Я сначала не понимал, о чем он. Я думал, что все его сослуживцы погибли, и сочувствовал ему. Вообще я слушал всех, печалился со всеми и радовался, но мне постоянно было стыдно, что сам я ничего не могу сказать о моих бутаковцах. Я помнил свой последний миг, призыв к орудию, помнил, что у меня не было права отвлекаться, не было права отдаться чувствам. У меня было лишь право хладнокровно стрелять. И рассказывать об этом, конечно же, было по меньшей мере смешно и глупо - хорош, командир, не знающий о судьбе своего подразделения! Потому я сочувствовал подпоручику Кутыреву и завидовал ему - он ведь знал о своих людях, знал, что все они погибли, и сам он, исполнив долг, умирает в госпитале.

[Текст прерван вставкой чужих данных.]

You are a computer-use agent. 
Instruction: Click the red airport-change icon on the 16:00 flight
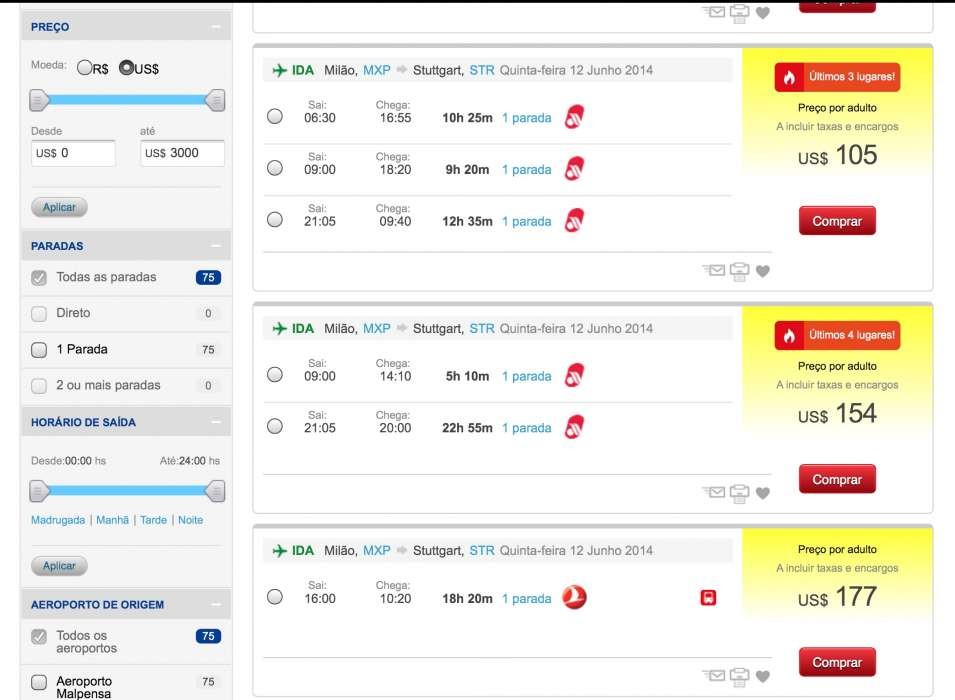coord(708,598)
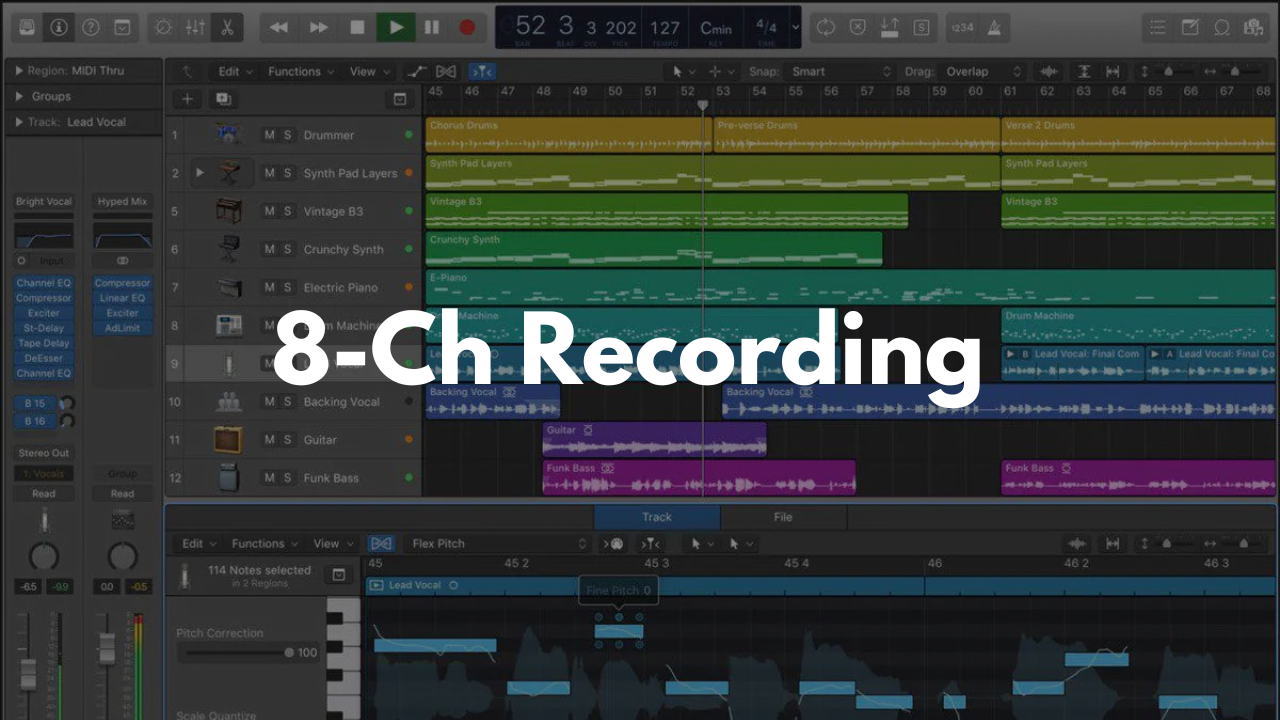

Думаю, не следует говорить, как я обрадовался, когда мне принесли письмо, оказавшееся от бутаковцев, точнее, от сотника Томлина Григория Севостьяновича. Особенно радостно было получить письмо еще и потому, что последние минуты боя, мои минуты, я вел себя с казаками не лучшим образом. Теперь же письмо говорило, что казаки меня помнили, обо мне беспокоились - то есть не таили на меня зла. Я с жадностью схватился читать его и вдруг понял, о чем говорил подпоручик Кутырев, потому что вспомнил - точно в таком же состоянии глубокой старости, когда рядом никого из сверстников уже нет, я тоже жил. И было это не знаю уж на какой день нашего боя. Я уже был контужен, но боем руководил. Я вспомнил - мы удержались на Марфутке. Мы остановили неприятеля и встали друг против друга. Мы промерзли так, что кипяток остывал во рту. По крайней мере, мне так запомнилось. Неприятель перестал стрелять. Видимо, была сильная пурга, а потом опять прояснилось. И я помню, что мы замерзли. Вы бы знали, что это такое - сверкающая тишина в горных снегах. С ней не сравнится ни одна колыбельная песня ни одной самой любящей и доброй матери. Я стал старым. Мне исполнилось девяносто лет. Я реально ощущал возраст. Я это ощутил и захотел поднять казаков в атаку. Если неприятель не стреляет - надо заставить его стрелять, надо просто подняться в атаку. Я это ощутил и открыл глаза. Я нимало удивился, увидев над собой войлочную подстежку, закуржавленную моим дыханием. Я понял - казаки решили меня сберечь. Я понял, как это подло - быть сбереженным. Мне следовало подняться в атаку. Я начал вставать, но оказалось, что я не просто лежал в палатке. Я еще был в эти войлочные подстежки заботливо увернут. Я взбесился от такой заботы. Не помню, как я одной рукой одолел путы. Я выбрался наружу. Я не стал оглядываться. Я вынул шашку и пошел за бруствер.

- Полусотня! - сказал я.

Я это сказал по привычке. Ведь я был одиноким стариком, дожившим до девяноста лет. Я не хотел оставаться в одиночестве. Я злобно кричал на казаков, когда они не могли четко исполнить моих команд. Но я не имел на них злобы. Я их любил. И без них я не хотел пребывать в никому не нужном моем девяностолетнем возрасте. Ничуть я не имел злобы и на неприятеля. Ведь пока он стрелял - мы были живы. Он обеспечивал нам жизнь - и с какой стати я должен был его ненавидеть? А теперь по его милости мы умерли. Он перестал стрелять, и мы умерли. Я понял, что теперь его ненавижу. Я сказал:

- Полусотня!

Я сам себя не услышал. Но ведь я помнил, что я так сказал. Нам нужна была стрельба. Я пошел, чтобы вызвать стрельбу. Неприятель же не стрелял. Я сказал:

- Сейчас встречу первого же и буду медленно кромсать его шашкой, чтобы он кричал, чтобы все слышали и стреляли.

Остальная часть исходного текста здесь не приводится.